Foreword by William Bennett

Critics say conservatism is for stodgy and cranky old people—how about happy and enthusiastic lads? I give you Jonathan Krohn.

Jonathan is a force of nature. I first got to know him some years back, when Jonathan was ten years old and he became a regular caller to my radio show. He would call in to make a keen observation about the political issue of the day, and usually, he would tie his point to something in The Federalist Papers or the U.S. Constitution. Sometimes, I give extra-insightful callers a giveaway item, but was stumped as to what to give this young man. I figured I’d push the envelope a little and really challenge him and help educate him even further, so I gave him a subscription to the intellectual conservative quarterly The Claremont Review of Books. Jonathan did not slow down, and as he grew (and grew older), his comments became ever more incisive. He digests everything—and turns it over in his head, and then makes a whopper of a point, every time I’ve heard him.

Now Jonathan is fourteen. He is a full-time student, but that’s not quite enough. He is also a sought-after speaker at town halls, rallies, and Tea Parties. He has been on CNN and Fox News, he’s been written about in the New York Times, and he’s been profiled in the foreign press, in newspapers from London to Budapest. When he’s not speaking in public or sitting for interviews, he studies Latin and Arabic.
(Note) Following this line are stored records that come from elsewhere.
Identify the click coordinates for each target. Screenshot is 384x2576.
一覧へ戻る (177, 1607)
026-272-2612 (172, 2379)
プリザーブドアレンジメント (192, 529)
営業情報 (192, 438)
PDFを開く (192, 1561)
And as if that were not enough, he captivated the annual Conservative Political Action Conference (CPAC) last year in a three-minute speech that received more media attention than any other nonpolitician speaker I recall in 2008. Indeed, I’m always learning, too, and I began my CPAC speech last year (the day after Jonathan delivered his) in this way: “I’m Bill Bennett: I used to work for Ronald Reagan, and now I’m a colleague of Jonathan Krohn’s!” It was an applause line. In a conservative audience, Jonathan is a good kid, a good man, to have on your side.
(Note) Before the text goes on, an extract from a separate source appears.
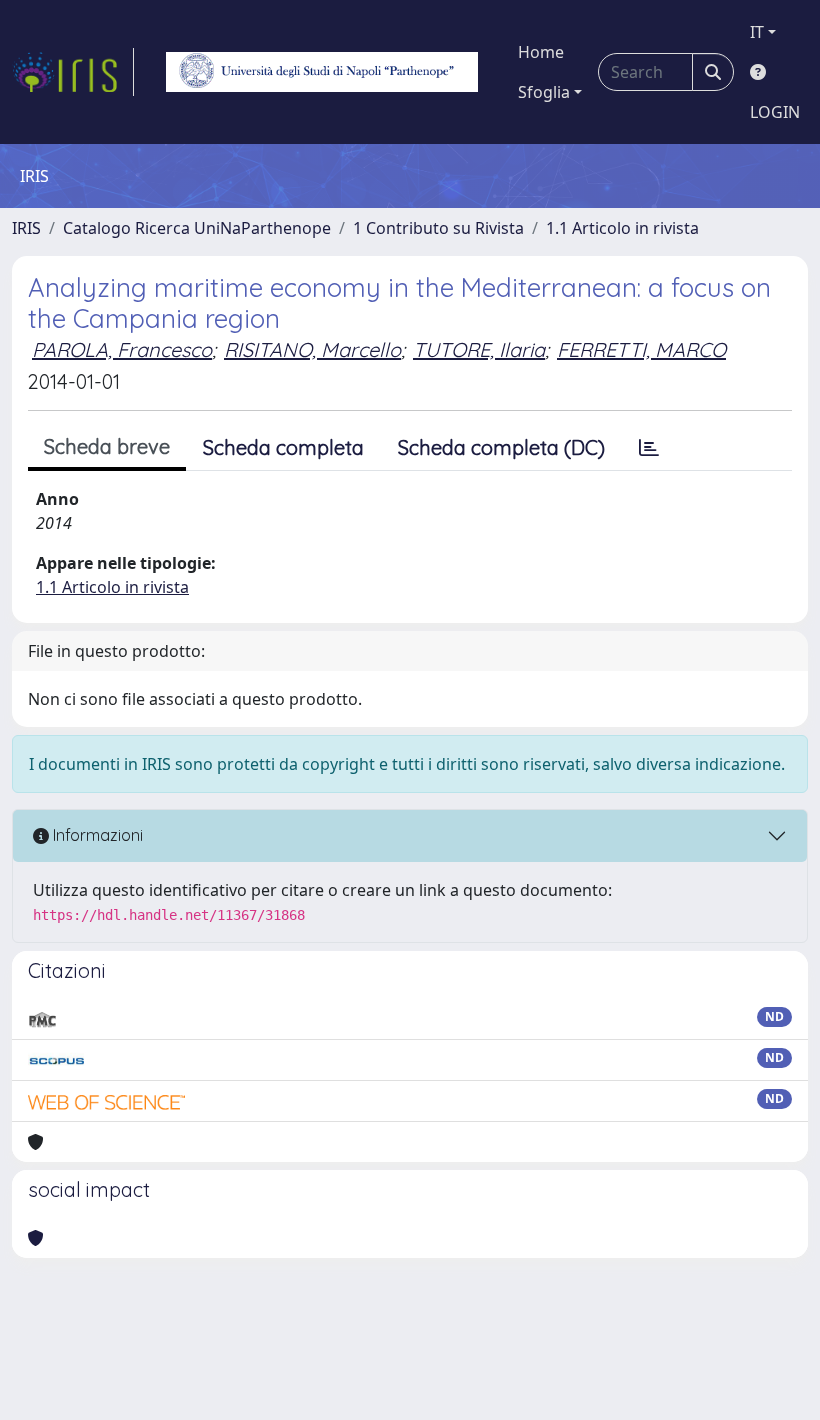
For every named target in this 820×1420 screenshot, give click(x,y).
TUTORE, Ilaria (479, 349)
Now, Jonathan delivers to more than just a conservative audience with this book. It is a book good for both conservatives and nonconservatives. By his very being, Jonathan proves that we are a youth movement, that we are not about yesterday, and that just as Ronald Reagan would continually promise, tomorrow it is still Morning in America. With Jonathan’s tome added to this year’s book list, tomorrow is also a Morning in Conservatism. A fourteen-year-old writes this book that you now hold in your hands, and others think it appropriate, never mind accurate, to declare conservatism dead? Nonsense. The movement is alive, and its future strong. Here, among other things, is that proof.
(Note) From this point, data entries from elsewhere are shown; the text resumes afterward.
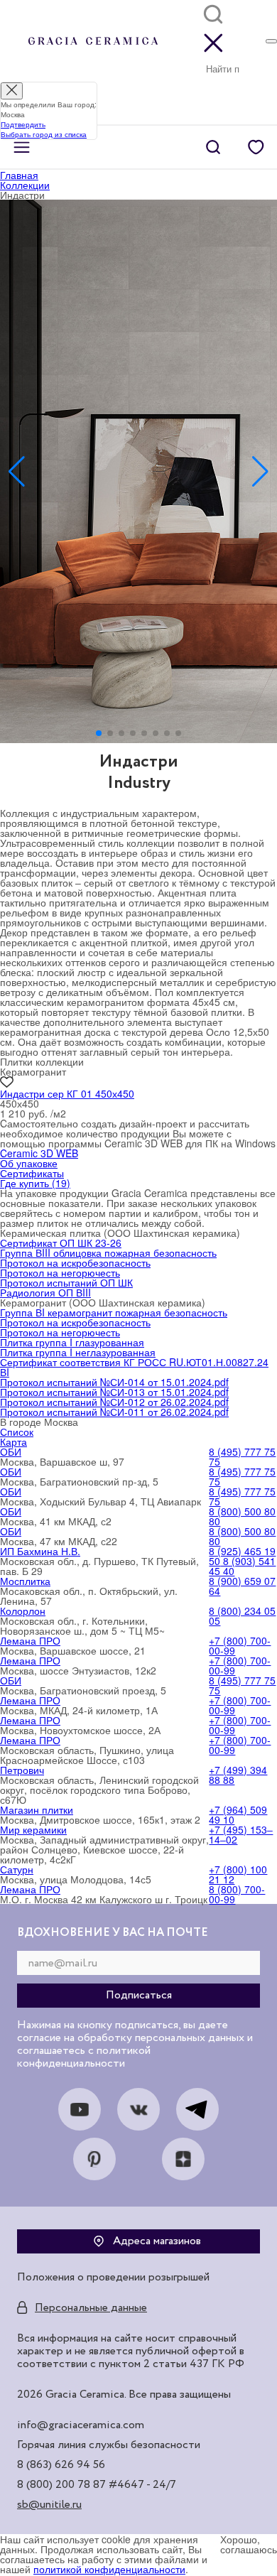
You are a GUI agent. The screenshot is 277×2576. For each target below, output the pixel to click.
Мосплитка (25, 1581)
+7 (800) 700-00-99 (240, 1645)
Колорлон (22, 1610)
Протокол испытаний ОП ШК (66, 1282)
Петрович (22, 1770)
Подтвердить (23, 124)
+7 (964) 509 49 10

There are any number of well-established stars in the conservative constellation who have defined various parts of the conservative movement and who have tried to answer the questions “What is a conservative?” and “What do conservatives believe?” Truth is, those are hard questions to answer—and no single book by a single conservative author has really tackled them specifically. Not William Buckley. Not Irving Kristol. Not George Will. Not anyone else who comes to mind. This is, in large part, because we conservatives come in different kinds, and none of us fits a single mold or can even—very often—stick to the mold we say we are in. There are libertarians, there are Straussians, there are various branches of Straussians, there are neo-conservatives, there are paleo-conservatives, there are compassionate conservatives, there are family-values conservatives, there are economic conservatives, there are social conservatives, there are even admixtures of economic liberals among the social conservatives, and social liberals among economic conservatives. The order to define this movement is tall. And yet, Jonathan Krohn, all fourteen years of him, has undertaken this tall order and done it well—weaving together, as he does, so many of the core concepts that unite so many divergent aspects and brands of this movement.